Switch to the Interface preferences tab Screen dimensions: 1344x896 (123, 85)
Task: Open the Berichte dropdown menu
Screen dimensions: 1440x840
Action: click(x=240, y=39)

* * *

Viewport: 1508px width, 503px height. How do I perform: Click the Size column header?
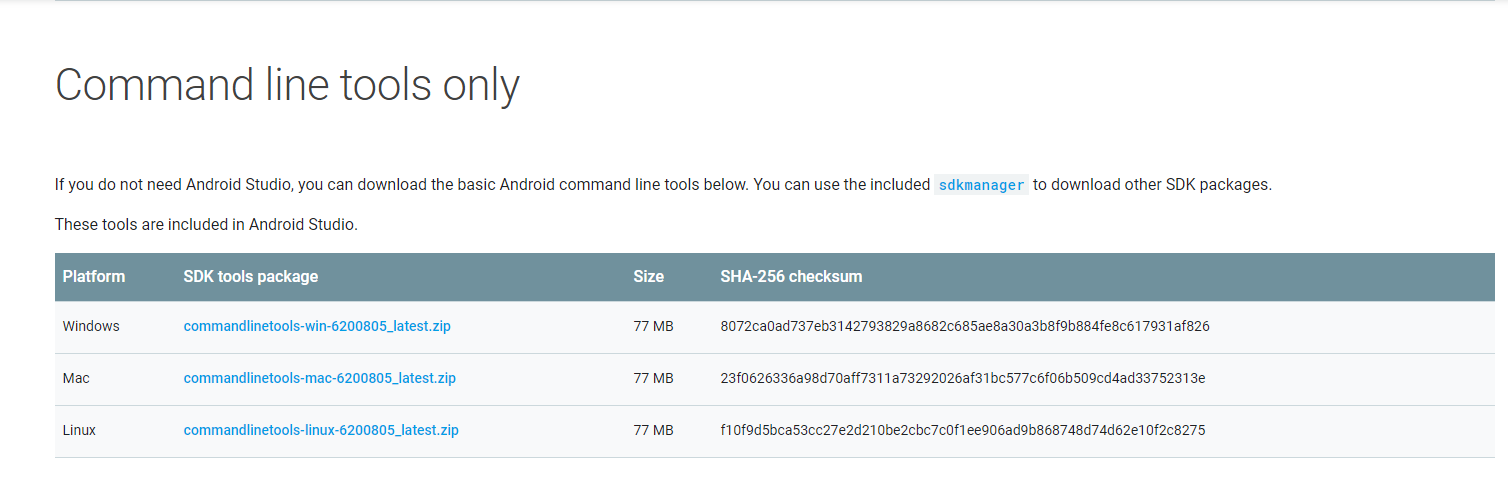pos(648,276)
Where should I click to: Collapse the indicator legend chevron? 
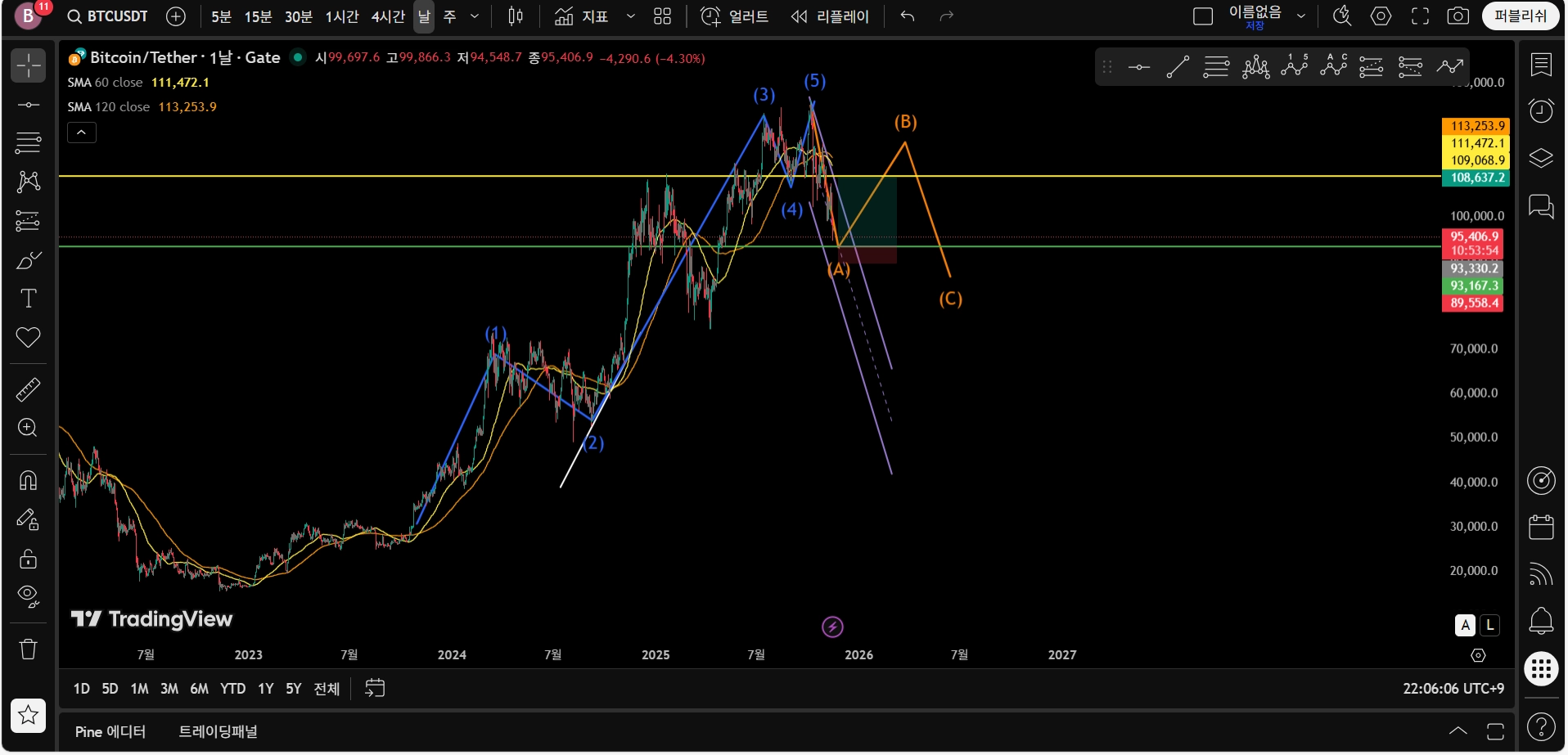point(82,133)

= JOB =
Could you reproduce the data from the line containing "Where should I" through the line containing "point(82,133)", with both of those lines included and the pictures left out?

= EXERCISE RESULT =
Where should I click to: Collapse the indicator legend chevron? 
point(82,133)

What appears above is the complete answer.